John Robert Cross attended the common schools in the vicinity of his father's farm, on which he worked until he was twenty-one years of age, and also spent one year in teaching school. He was married May 29, 1881, in Hamilton county, to Emma Ellis, who was born February 9, 1863, in Shelby county, Indiana, daughter of Lewis and Olive (Bassett) Ellis, and to this union there have been born four children: Iva M., born January 20, 1882, married Isaac Hardesty, of McLeansboro, and has two children, Helma and Walter Wade; Inez M., born June 1, 1884, who married Joseph F. Reeder; and Nona, born April 13, 1888, and John E., born July 20, 1900, who live with their parents.
After his marriage Mr.
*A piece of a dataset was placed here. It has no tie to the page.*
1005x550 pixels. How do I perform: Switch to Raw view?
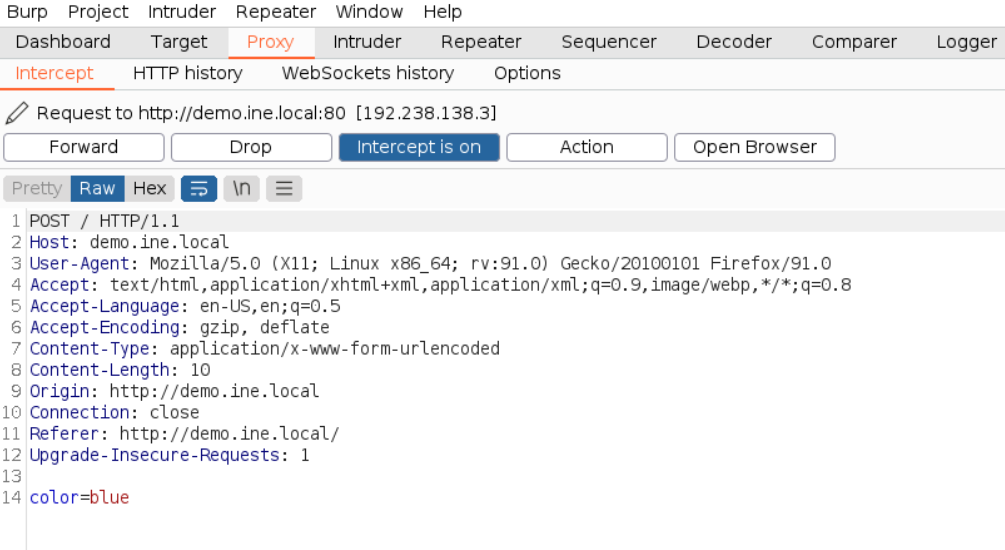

Cross continued to farm until 1889, when he moved to McLeansboro and purchased a residence. On November 4, 1889, he began to read law with Judge T. B. Stelle, and on June 27, 1892, he was admitted to the bar. He practiced in partnership with Judge Stelle until 1905, when on account of ill health he was obliged to give up his activities and retire. On June 1, 1907, having recovered his health, he entered into a partnership with David J. Underwood, this association continuing until April 1, 1911, when the firm was mutually dissolved, and since that time Mr. Cross has practiced alone. He has been very prominent in Democratic politics, serving as city attorney for four terms and as mayor of McLeansboro from 1909 to 1911.
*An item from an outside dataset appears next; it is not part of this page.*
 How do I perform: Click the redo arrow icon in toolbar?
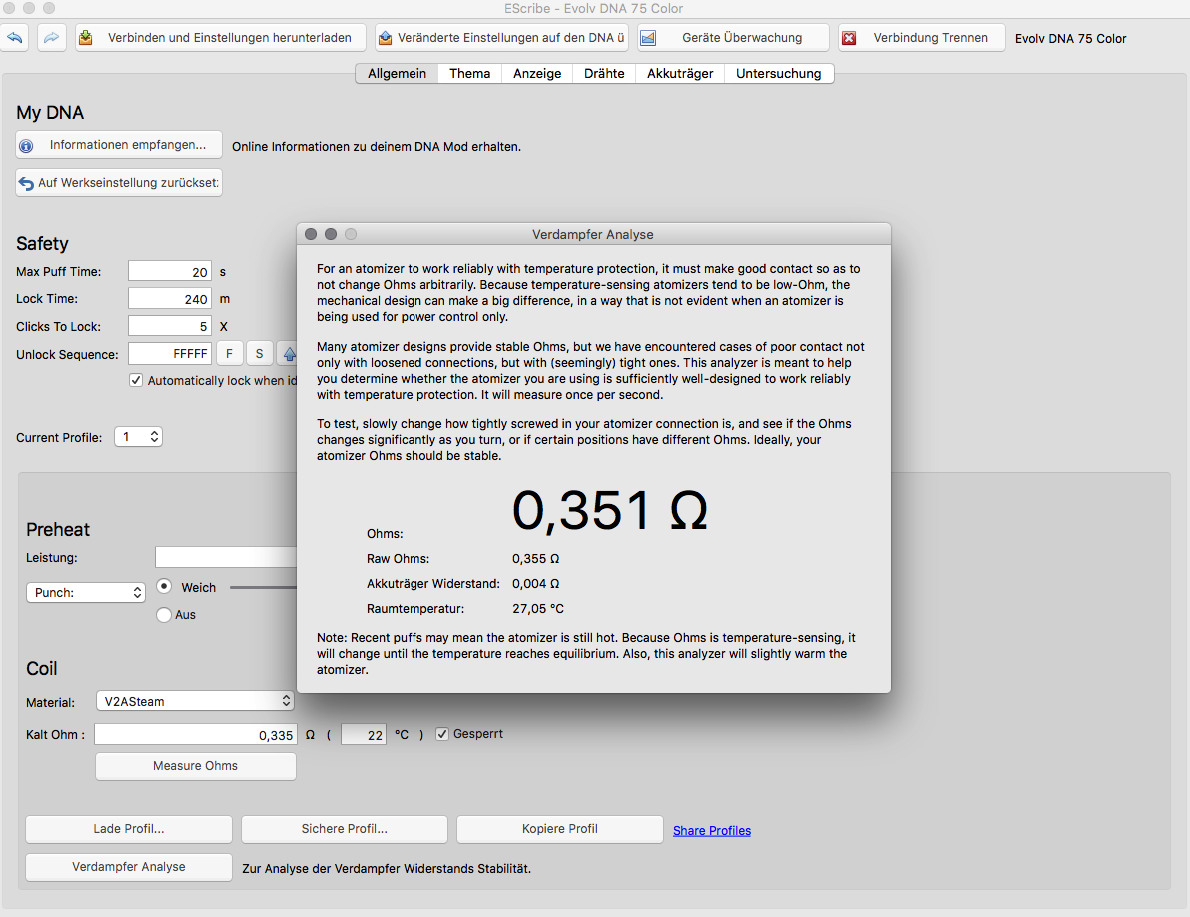pos(52,38)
Fraternally he is connected with the Odd Fellows and the Woodmen, and is a consistent member of the Missionary Baptist church, in the faith of which he was reared. Mr. Cross has proven his ability as a lawyer in a number of notable cases. Of a sound, logical mind, he is also possessed of the gift of oratory, being an effective and convincing speaker. In his handsome residence in McLeansboro he has one of the finest and most complete law libraries to be found in Hamilton county, and in addition to valuable city property he is the owner of several tracts of excellent farming land near McLeansboro. The family is very well known in this part of the state, where its members have achieved prominence in every walk of life, and Mr. and Mrs. Cross are popular with all who know them, especially in church circles, where they have been active workers.